**指示 1**
舞台紹介文によると、『カインの末裔』の主人公は誰ですか。
**指示 2**
舞台紹介文で、演じる俳優の名前が括弧書きで添えられている文豪を、その俳優名とともにすべて挙げてください。
**指示 3**
舞台紹介文の最後の文に続けて、その先の文章を書いてください。

**本文抜粋**
···

舞台「文豪とアルケミスト 異端者ノ円舞(ワルツ)」離れていても想い続ける、それが友情。

大阪公演を終えて、東京公演が、品川で始まった。文学作品を守るために転生した文豪たち、今回は白樺派の志賀直哉(谷佳樹)と武者小路実篤(杉江大志)を主軸にストーリーが展開していく。もともと、志賀直哉と武者小路実篤は学習院時代からの同級生であったが、実は志賀直哉の方が2つ年上、それはボートとか自転車などのスポーツに熱中したあまり、落第した結果、武者小路実篤と知り合ったのだった。そんなエピソードもこの舞台で語られる。そして2人が出会いは彼らの運命を左右するぐらいの大きな出来事であった。セリフでも語られるが”学生時代はよく遊んだ”そうで、篤い友情が生まれた。そんな『事実』をベースにして物語の人間関係を構築している。有島武郎は学習院中退後、札幌農学校に入学、その後は海外に留学し、帰国後に志賀直哉や武者小路実篤らと知り合い、同人誌『白樺』に参加。そんな3人の関係性を覚えておくとストーリーは俄然、面白くなる。
有島武郎の作品『カインの末裔』が侵蝕される。これは由々しき事態!とばかりに志賀直哉と武者小路実篤は『カインの末裔』を救うべく奮闘する。日本の北海道を舞台、農夫の仁右衛門を主人公として、無知ゆえに罪を隠す主人公の生き様を描いているが、ちなみに2007年に映画化も果たしている作品だ(よって「寒い!」というセリフが出てくる)。そして白樺派は大正デモクラシーなどを背景に人間の生命を高らかに謳いあげ、理想主義・人道主義・個人主義的な作品を制作、人間肯定を指向、自然主義にかわって1910年代の文学の中心となった。

『カインの末裔』を守るために戦う、なぜ、このような作品を書いたのか、有島は「そういう人々がいることを知らせたかった」という。「ありのままを書くのもいいけど、自由な発想で」というセリフ、つまり白樺派の考え方なのである。そんな言葉は現代に生きる人々の心を今も捉える。”自由な発想”と言われても、実際はなかなか難しい。
冒頭、暗闇の中、一人で一通の書簡を読み上げる萩原朔太郎(三津谷亮)。その書簡の内容はとある名作を書き始めた志賀直哉(谷佳樹)と武者小路実篤(杉江大志)とのやり取りを綴ったものだ。多くのやり取りをしていたそうだが、それはこの2人の深い友情を示している。しかし、それでも言えないこともある。また有島は自分の作品に潜書し、己と向き合う場面は哲学的で内省的だ。
悩み、立ち止まり、そして前に進む。また自然主義の国木田独歩(斉藤秀翼)と島崎藤村(小西成弥)、自然主義はフランス文学の影響であったが、実際には、現実を赤裸々に描くものとして解釈され、永井荷風らの耽美派と志賀直哉らの白樺派、そして夏目漱石、森鴎外、そして新現実主義の芥川龍之介らの登場により衰退していったのであるが、日本文学史的に見ると必要不可欠な通過点であると解釈できる。

···

データセットの項目:
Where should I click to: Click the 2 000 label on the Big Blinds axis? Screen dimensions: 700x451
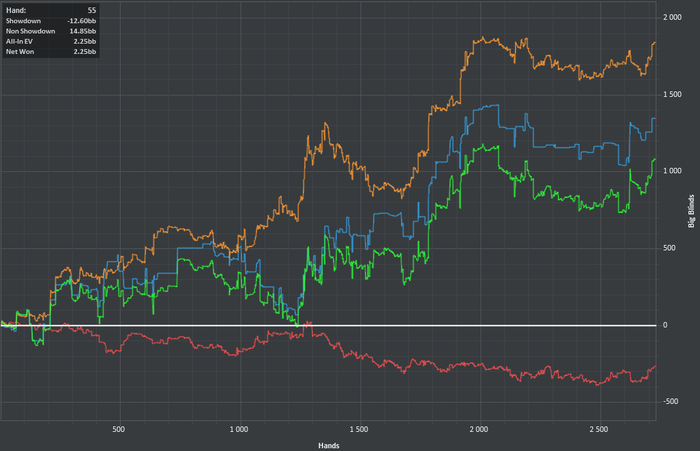pyautogui.click(x=672, y=17)
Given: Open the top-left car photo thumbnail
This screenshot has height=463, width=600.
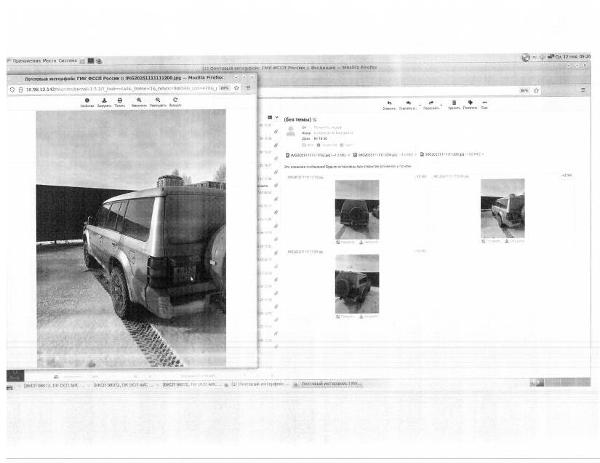Looking at the screenshot, I should click(x=357, y=207).
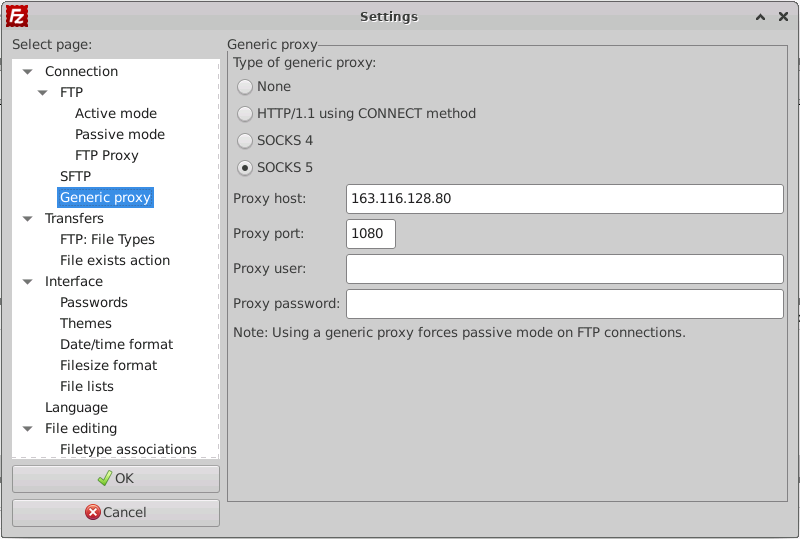This screenshot has width=800, height=539.
Task: Open the Themes settings page
Action: 85,324
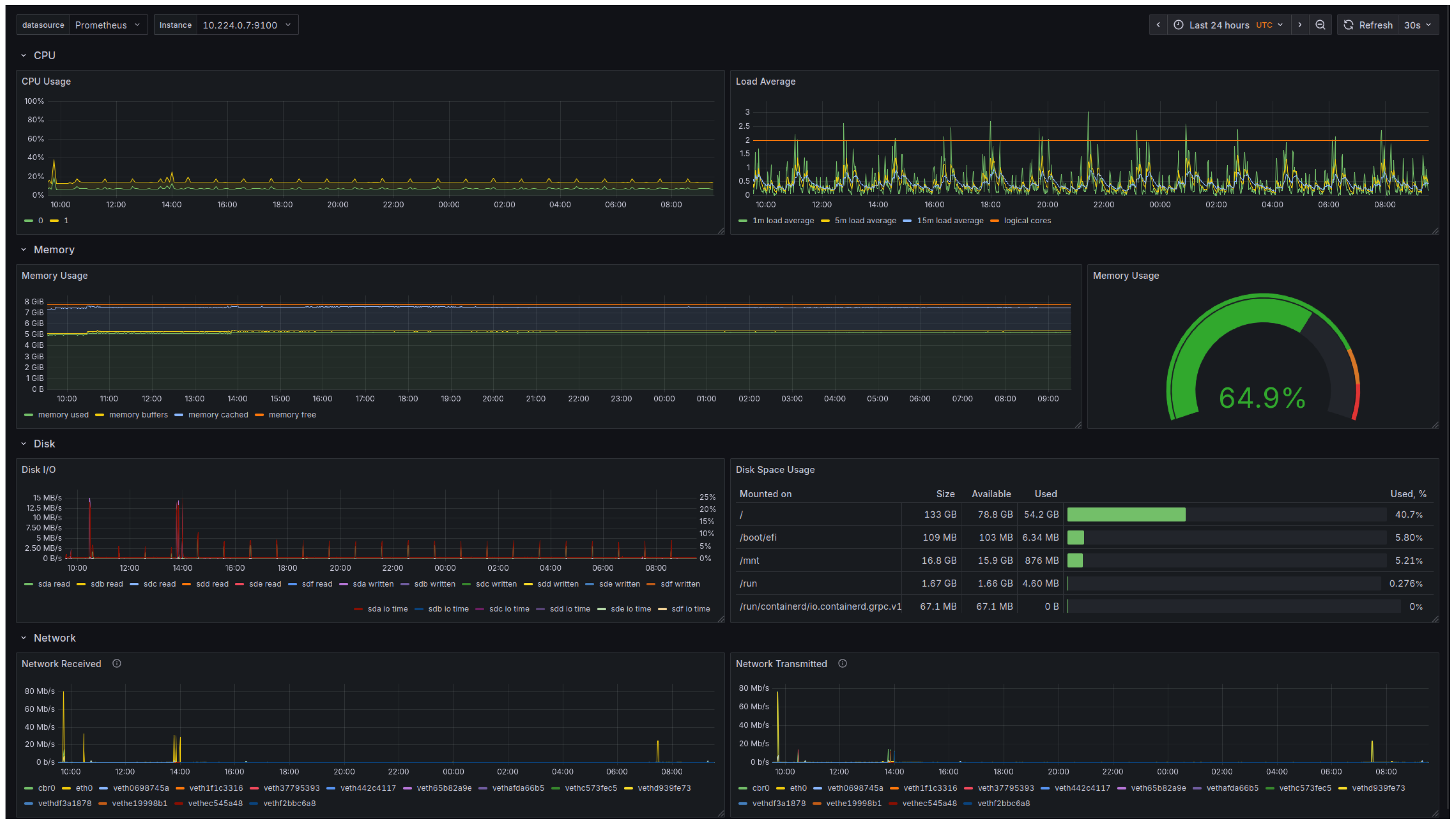Viewport: 1456px width, 827px height.
Task: Click the sda io time legend swatch
Action: [x=358, y=609]
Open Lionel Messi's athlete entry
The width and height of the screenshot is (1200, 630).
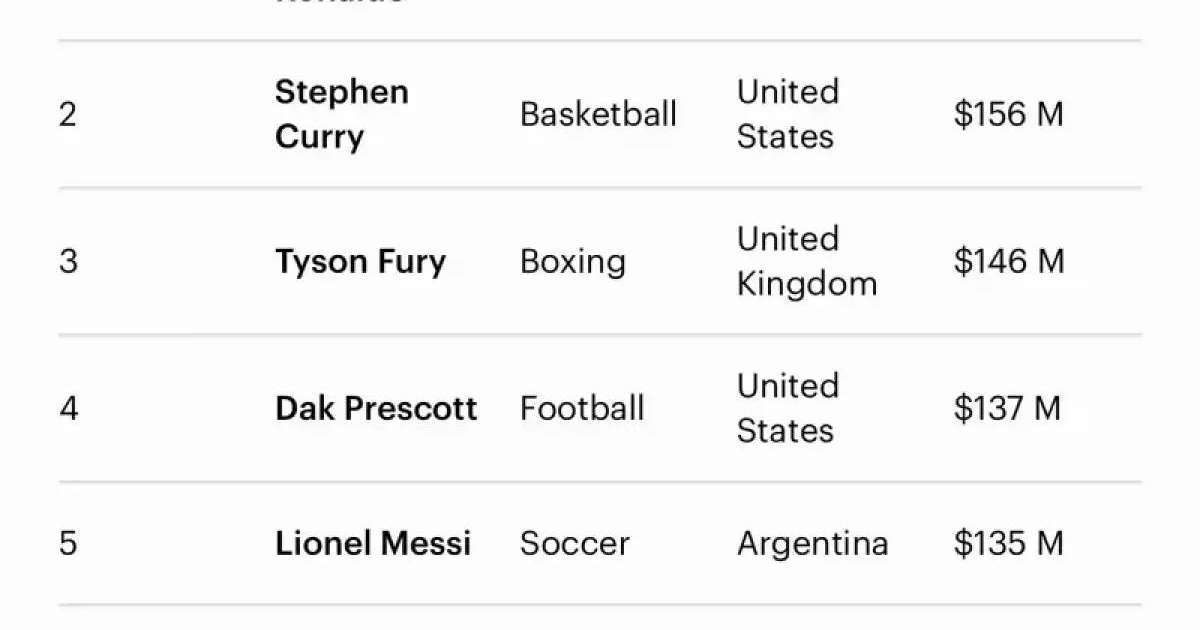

···

**回答 1**
農夫の仁右衛門です。

**回答 2**
志賀直哉(谷佳樹)
武者小路実篤(杉江大志)
萩原朔太郎(三津谷亮)
国木田独歩(斉藤秀翼)
島崎藤村(小西成弥)

**回答 3**
しかし、この作品はあくまでも『ファンタジー』、これらの文豪たちが一度に集まることはないが、この舞台「文豪とアルケミスト」では一堂に集まる。そこから、様々な『化学変化』が起こる、そんな人間関係は見所の一つ。心の内にある”闇”そして表に見える”光”、志賀直哉と武者小路実篤を主軸として、事態は思わぬ方向に、命を削って、命をかけて紡いだ言葉、作品、そして友情。心に響くセリフ、言葉、そして彼らの行動。上演時間はぎゅっと2時間弱。また武者小路実篤の初期の作品「友情」があるが、これも今回のストーリーの鍵にもなっている。「離れていても想い続ける」、それが友情、見た目としてはアクションシーン満載、またアンサンブルの激しくもクリエイティヴな動き、扇子や布などを使ったアナロゲ的な手法は舞台ならでは。気が早いが、次は誰にフューチャーされるのか、そんなことも楽しみな作品であった。


なお、ゲネプロ前に囲み会見が執り行われた。登壇したのは、谷佳樹、杉江大志、杉山真宏(JB アナザーズ)、小坂涼太郎、斉藤秀翼、小西成弥、三津谷亮、久保田秀敏。

まずは見所について、谷佳樹は「前回と比べると立ち回りのシーンがすごく増えています。ずっと戦っている・・・・・・新しく登場したキャラクターも登場し、もちろん前回のキャラクターもいますので、全体の空気感が違ってて新しい。見所は・・・・・・いっぱいありすぎてね(笑)自分のシーンだけだとネタバレに(笑)」と語るが、立ち回りもさることながら、それぞれの関係性や実際の人物像やセリフなど、たくさんの見所や注目ポイントは多い。それを受けて杉江大志も「どこっていうよりも全編通して・・・・・全部見所。何かを持って帰ってもらいたい」とコメント。久保田秀敏は「前回は太宰治がいて・・・・・生きることを強いメッセージとして・・・・・。芥川龍之介は前回よりも前向きに生きています」とコメント。三津谷亮は「信じることにポシティヴで・・・・」、杉山真宏は「生きるということを諦めてしまった役柄で、再び転生しますが、そこで自分と向き合う瞬間があります」
小坂涼太郎「殺陣のシーンが多いですが、鍋のシーンがあるので心温まる、お客様が鍋、食べたくなるような(笑)、そこが見所」と語るが、皆、美味しそうに食べるのと、ここのシーンは『ほっこり』。国木田独歩を演じる斉藤秀翼は「人間らしさが一瞬、繊細さとかが垣間見えるところ」といい、小西成弥は「2人の友情・・・・・・あと殺陣とか見ていただきたい」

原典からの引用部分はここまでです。